Oder ich warte auf den Wlan ad Standard


----------



## K3n$! (9. Oktober 2014)

*AW: Gibt es DLAN Geräte, die unter realen Bedingungen 100Mbit/s schaffen?*

In der aktuellen Chip hat der AVM 1Gbit/s-Adapter maximal 300Mbit/s erreicht.


----------



## Ash1983 (9. Oktober 2014)

*AW: Gibt es DLAN Geräte, die unter realen Bedingungen 100Mbit/s schaffen?*

Habe mir letztes Jahr http://www.amazon.de/gp/product/B0041JKGW8/ref=oh_aui_detailpage_o04_s00?ie=UTF8&psc=1 (jedoch mit integrierter steckdose; Link aus der Bestellung führt seltsamerweise zu denen ohne) gekauft, die 100 Mbit/s von meinem Provider kommen an, Ping liegt um die 25-30 ms.


----------



## keinnick (9. Oktober 2014)

*AW: Gibt es DLAN Geräte, die unter realen Bedingungen 100Mbit/s schaffen?*

Ich nutze diese hier: AVM FRITZ! Powerline 520E Set: Amazon.de: Computer & Zubehör

Speedtest.net by Ookla - My Results

 Ich überbrücke 2 Räume / 6m Luftlinie. Aber vielleicht hab ich einfach nur Glück. DLAN kann je nach Umfeld / Elektroinstallation ziemlich schwanken.


----------



## Handlamp (10. Oktober 2014)

*AW: Gibt es DLAN Geräte, die unter realen Bedingungen 100Mbit/s schaffen?*

Es kommt immer auf die Verkabelung im Haus an. Ich nutze Geräte von Devolo um von einem Stockwerk in das nächste zu kommen, da ich kein WLAN-Signal durch die Decke gedrückt bekomme. An den Adaptern sind dann jeweils Fritzboxen angeschlossen, so habe ich in jedem Stockwerk wlan und wenn nötig auch Kabelgebundene Verbindungen.

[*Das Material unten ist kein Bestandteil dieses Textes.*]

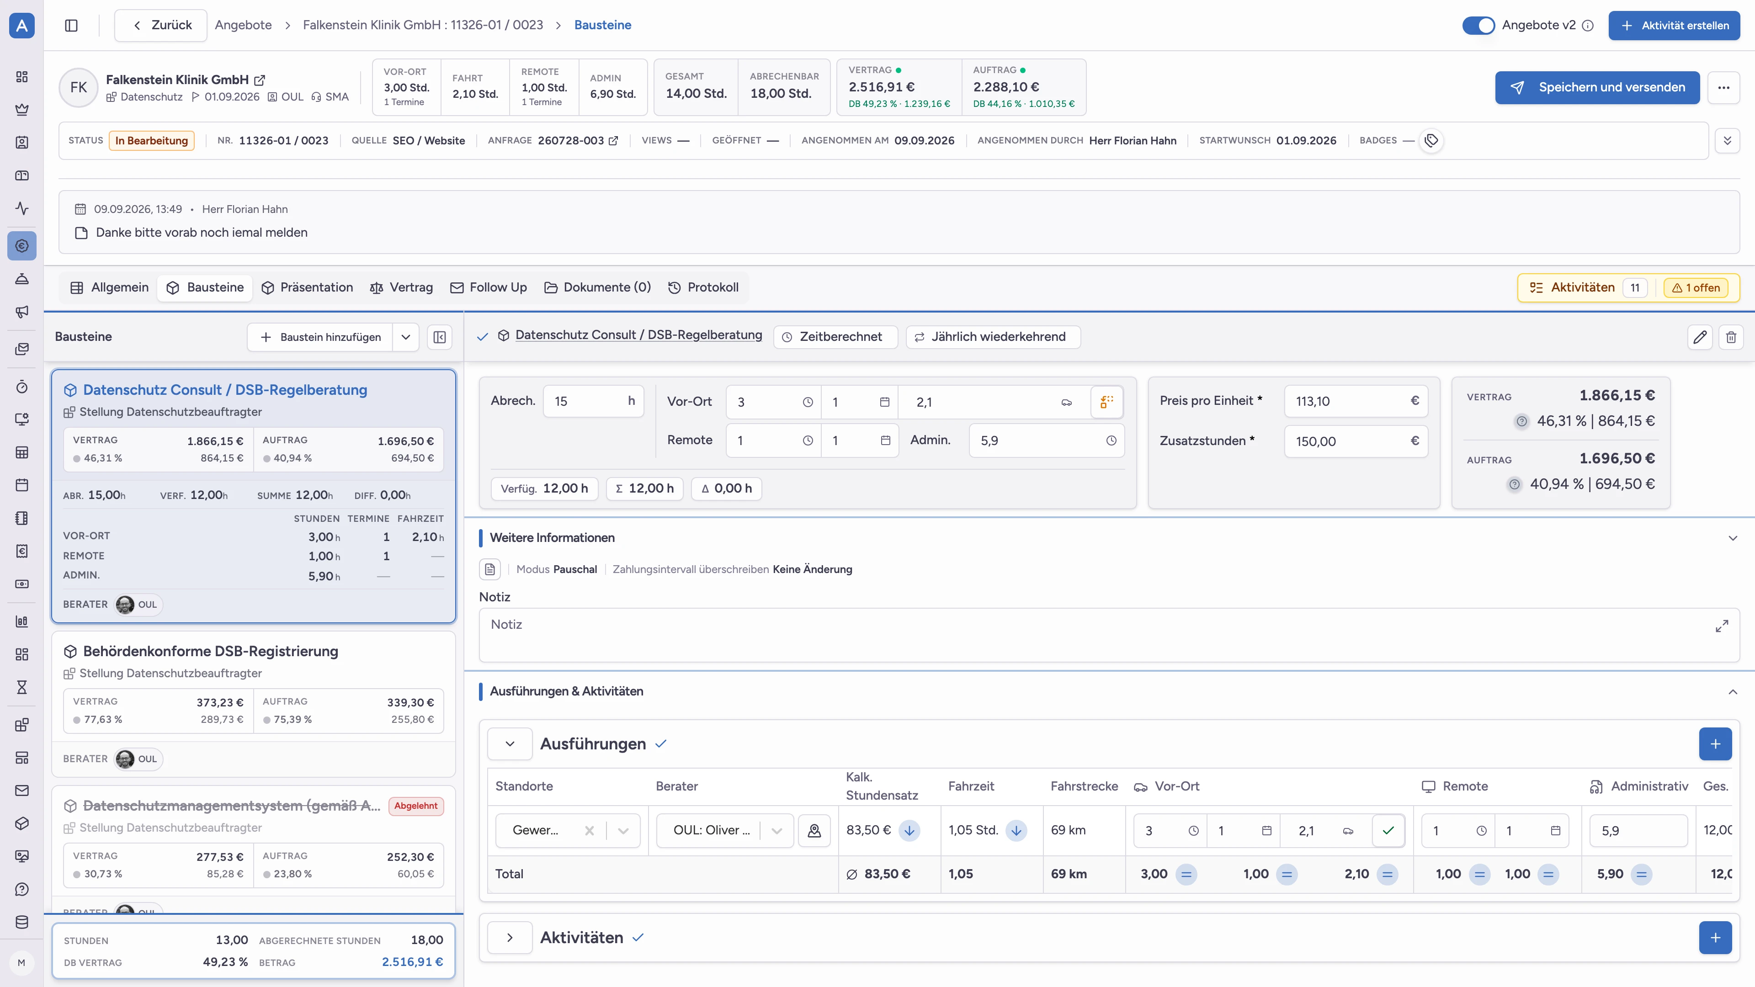Screen dimensions: 1755x987
Task: Go back with the Zurück button
Action: tap(161, 25)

Von einem zum anderen Stockwerk komme ich mit den 500mbit Adaptern auf knapp über 200Mbit

Auch die Ausnutzung einer 150Mibt Internetanbindung stellt kein Problem dar.

Wenn du original Devole Geräte etwas günstiger haben willst schau mal bei Conrad.de nach. Dort gibt es die Devolo Geräte im speziellen Design (schwarz) wo Conrad drauf steht. Sie sind bis auf das Design identisch mit den originalen dafür aber etwas günstiger.

Gruß


----------



## kartal03 (10. Oktober 2014)

*AW: Gibt es DLAN Geräte, die unter realen Bedingungen 100Mbit/s schaffen?*

@ Handlamp

Welche Adapter meinst du denn genau?
Ich werde es wohl mal ausprobieren und gucken, wie viel ich rausholen kann. 
Ansonsten müssen die Adapter wieder zurück.


----------



## Handlamp (10. Oktober 2014)

*AW: Gibt es DLAN Geräte, die unter realen Bedingungen 100Mbit/s schaffen?*

einfach mal bei Conrad nach Devolo suchen.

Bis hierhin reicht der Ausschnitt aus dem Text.